Leo el reverso de los 40 días. Me parecen las notas de una persona “deprimida”. Sin embargo, fueron 40 días en los que pude sentirme entregado. El amor (que acá solo debería significar esto: el deseo de vivir la vida con respeto) requiere entregarse a lo que esta ofrece, sin pensar, arrojarse.
23 de septiembre.
Hay nuevas horas, nueva luz, espacios amplios, un mundo nuevo.
Hoy escribí casi exactamente lo mismo que ayer. El décimo día, día del hastío, de la repetición, número de la vida vieja.
A veces siento que emprender esta, como toda otra tarea, carece de sentido. Este es el mundo, “¿hay sentido en él?”
Luego de la alegría –inmensa, me atrevo a decir– caigo en este hastío, dudo de todo, de mis intenciones declaradas de benevolencia. Llego a pensar que necesito estos estados de autoconmiseración, de esta morbidez que se manifiesta contra la vida activa. Ahora mismo el cuerpo frío de las cosas me consuela. Un sentimiento persiste: la mística desaseada de la anulación, del anonadamiento, del llanto, de eso que a los ojos del mundo –que son mis propios ojos– es nada más que depresión.
Un sentimiento horripilante llega como corolario: ¿quién es esa persona?
día 37. Un pájaro tira del resto de los pájaros. El mundo cae, los pájaros huyen a las cabezas de sus hijos.
día 28. El refrigerador revienta el sonido del alba. De pronto todo cae en su sitio. El ciclo del día finge su continuidad: caótica danza que los solitarios imitan en pasos regulares, esquemas, figuras abstractas, luminosos signos discretos.
día 21. Una última gota cae, hace visible la superficie de las cosas, el dolor que comparten. Aunque todo permanezca de pie, ya ha empezado a derrumbarse. La tierra es generosa.
día 5. Abajo, la escritura del tiempo avanza mientras caemos.
Nos abrazamos con delicadeza en el momento de la despedida. Yo recuerdo un cuerpo más fornido, lleno de vida. Me sorprende ahora esta inconcordancia, esa delgadez que me obliga a tenerlo más cerca para estrecharlo. Él me abraza también con cuidado, como quien toma un objeto invaluable y teme dejarlo caer.
A veces vuelve la sensación de ese milímetro excesivo; ese milímetro del mundo desplazado que me deja de lado o detrás: el milímetro en el que las cosas se alejan a una distancia irremontable o, a veces, se acercan demasiado. Y todo cae o se desliza entre los dedos: las ventanas se avecinan, las puertas se cierran en las narices, los peldaños me tienden trampas. Son noches de vasallo, noches en las que me pierdo en el vasto territorio de la cama, camino a la mañana.
Primero fueron noches incontables de un malestar tenso; en las que me levantaba de la cama con el cuerpo fuera de sitio. En la oscuridad me apresuraba hacia el baño dejando el pijama descascarado por el suelo, camino de la ducha.
“Las uvas huecas, perfumadas del jabón” me devolvían la calma y podía, entonces, caer dormido nuevamente sobre la tina, mientras el agua terminaba por lavarme los sueños.
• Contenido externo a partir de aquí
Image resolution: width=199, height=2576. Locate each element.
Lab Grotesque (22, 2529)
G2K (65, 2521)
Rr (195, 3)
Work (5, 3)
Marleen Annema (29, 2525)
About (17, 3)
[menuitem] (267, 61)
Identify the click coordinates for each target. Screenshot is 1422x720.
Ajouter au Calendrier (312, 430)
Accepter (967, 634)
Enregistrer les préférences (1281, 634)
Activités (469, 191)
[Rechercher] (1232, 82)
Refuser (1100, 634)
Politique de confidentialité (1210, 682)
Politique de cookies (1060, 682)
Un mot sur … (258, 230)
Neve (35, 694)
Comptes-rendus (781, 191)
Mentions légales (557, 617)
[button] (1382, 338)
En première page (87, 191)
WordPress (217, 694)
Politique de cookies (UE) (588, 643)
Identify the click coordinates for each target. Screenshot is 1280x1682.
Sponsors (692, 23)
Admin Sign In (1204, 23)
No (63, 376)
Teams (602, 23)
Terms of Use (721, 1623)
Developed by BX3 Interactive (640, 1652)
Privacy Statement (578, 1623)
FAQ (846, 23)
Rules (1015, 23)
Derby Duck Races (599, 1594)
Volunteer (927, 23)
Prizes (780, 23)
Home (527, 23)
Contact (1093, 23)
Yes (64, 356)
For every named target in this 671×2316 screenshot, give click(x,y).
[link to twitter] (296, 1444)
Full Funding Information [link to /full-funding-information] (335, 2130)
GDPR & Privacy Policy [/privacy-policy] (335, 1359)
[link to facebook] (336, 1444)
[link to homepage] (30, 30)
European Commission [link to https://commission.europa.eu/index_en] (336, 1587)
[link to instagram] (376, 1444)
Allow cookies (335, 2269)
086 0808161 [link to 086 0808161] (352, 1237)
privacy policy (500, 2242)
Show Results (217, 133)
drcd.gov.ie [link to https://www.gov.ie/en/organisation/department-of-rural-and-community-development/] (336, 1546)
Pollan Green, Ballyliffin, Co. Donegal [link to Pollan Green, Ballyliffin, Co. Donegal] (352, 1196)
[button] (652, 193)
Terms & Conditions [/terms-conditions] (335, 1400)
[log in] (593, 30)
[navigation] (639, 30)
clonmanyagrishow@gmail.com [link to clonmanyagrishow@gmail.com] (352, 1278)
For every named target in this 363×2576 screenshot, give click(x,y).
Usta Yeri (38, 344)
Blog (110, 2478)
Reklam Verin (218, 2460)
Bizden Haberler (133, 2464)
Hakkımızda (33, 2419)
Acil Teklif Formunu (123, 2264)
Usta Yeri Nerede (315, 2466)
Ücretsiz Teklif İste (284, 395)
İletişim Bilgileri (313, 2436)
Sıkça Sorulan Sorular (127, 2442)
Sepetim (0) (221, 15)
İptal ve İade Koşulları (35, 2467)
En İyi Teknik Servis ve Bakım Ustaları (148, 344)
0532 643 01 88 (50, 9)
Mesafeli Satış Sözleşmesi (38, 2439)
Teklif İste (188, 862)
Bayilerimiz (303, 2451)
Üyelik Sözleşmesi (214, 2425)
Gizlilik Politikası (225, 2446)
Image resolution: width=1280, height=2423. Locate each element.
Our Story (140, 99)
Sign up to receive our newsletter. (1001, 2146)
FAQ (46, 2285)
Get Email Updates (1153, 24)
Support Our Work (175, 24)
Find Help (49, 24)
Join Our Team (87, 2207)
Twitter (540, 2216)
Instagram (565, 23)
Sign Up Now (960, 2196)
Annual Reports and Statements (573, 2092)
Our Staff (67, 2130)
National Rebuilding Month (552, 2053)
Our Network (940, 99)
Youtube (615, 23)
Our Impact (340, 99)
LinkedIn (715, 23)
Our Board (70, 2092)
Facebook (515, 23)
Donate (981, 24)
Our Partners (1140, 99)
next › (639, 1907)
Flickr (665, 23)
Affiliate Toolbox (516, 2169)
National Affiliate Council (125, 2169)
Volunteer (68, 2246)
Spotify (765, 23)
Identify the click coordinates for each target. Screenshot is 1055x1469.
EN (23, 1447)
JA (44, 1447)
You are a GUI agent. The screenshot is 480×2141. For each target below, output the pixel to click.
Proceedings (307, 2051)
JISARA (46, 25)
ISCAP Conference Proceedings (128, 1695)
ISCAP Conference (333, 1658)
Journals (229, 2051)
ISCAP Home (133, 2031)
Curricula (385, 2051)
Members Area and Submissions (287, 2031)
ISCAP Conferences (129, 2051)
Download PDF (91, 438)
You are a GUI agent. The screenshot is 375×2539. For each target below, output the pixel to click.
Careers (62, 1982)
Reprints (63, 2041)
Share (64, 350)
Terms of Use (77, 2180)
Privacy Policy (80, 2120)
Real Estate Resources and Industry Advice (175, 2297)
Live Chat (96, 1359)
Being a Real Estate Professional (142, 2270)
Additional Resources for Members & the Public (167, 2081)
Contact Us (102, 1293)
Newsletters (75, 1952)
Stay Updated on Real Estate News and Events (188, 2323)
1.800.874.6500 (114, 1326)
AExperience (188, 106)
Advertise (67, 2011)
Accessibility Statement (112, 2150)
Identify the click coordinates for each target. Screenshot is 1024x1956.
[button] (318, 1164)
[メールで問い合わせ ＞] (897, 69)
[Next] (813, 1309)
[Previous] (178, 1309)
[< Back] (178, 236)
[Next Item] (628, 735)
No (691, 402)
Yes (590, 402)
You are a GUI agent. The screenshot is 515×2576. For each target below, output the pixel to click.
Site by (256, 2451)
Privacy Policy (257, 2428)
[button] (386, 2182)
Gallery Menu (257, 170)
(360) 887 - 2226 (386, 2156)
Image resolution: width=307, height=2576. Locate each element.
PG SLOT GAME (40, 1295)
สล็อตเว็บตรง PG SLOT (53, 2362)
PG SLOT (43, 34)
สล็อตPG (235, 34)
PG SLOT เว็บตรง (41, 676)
Soñé que estábamos corriendo por la playa con el sobrino, el fantasma de la familia y otro niño, un gnomo o dulce duende de barba larga y abundante.
En la arena se escondían pequeños dinosaurios plásticos de diversos colores que el sobrino y su amigo recogían como tesoros.
El hermano luego de un rato le ordena que deje todos esos animalillos donde los encontró pues ya tiene suficientes juguetes.
El regreso a la casa es triste.
Estamos en una pieza vacía con suelo de madera, concentrados melancólicamente en la luz del sol que golpea las tablas y descubre la cremosidad del polvo en suspensión.
De pronto, por la ventana trepa el enano barbudo, deja caer de sus manos un caudal de pequeños dinosaurios plásticos que inunda las junturas de las tablas y la pieza. Nos miramos con un rostro bello y excesivo, el sol se adueña de nuestros cuerpos, descubrimos que somos parte de esa luz.
Pocos días que recuerdo en los que fui –ahora pienso- feliz. Esa tarde en Concón cuando bebimos ron, oriné en el patio de la cabaña y robamos una planta luego de ganar algo de dinero en la calle tocando guitarra. Esa otra tarde cuando intentaste demostrar tus habilidades marciales y caíste, la noche que salimos a la calle a gritar por nuestro amor desaparecido en medio del parque Bustamante. O esa vez que bailamos el odio en calzoncillos, la madrugada en la que le arrebatamos un árbol a la tierra y lo metimos a la casa para imaginar la mitología de las raíces. Y también están esos otros momentos que me reservo, no por pudor, sino porque son inexplicables.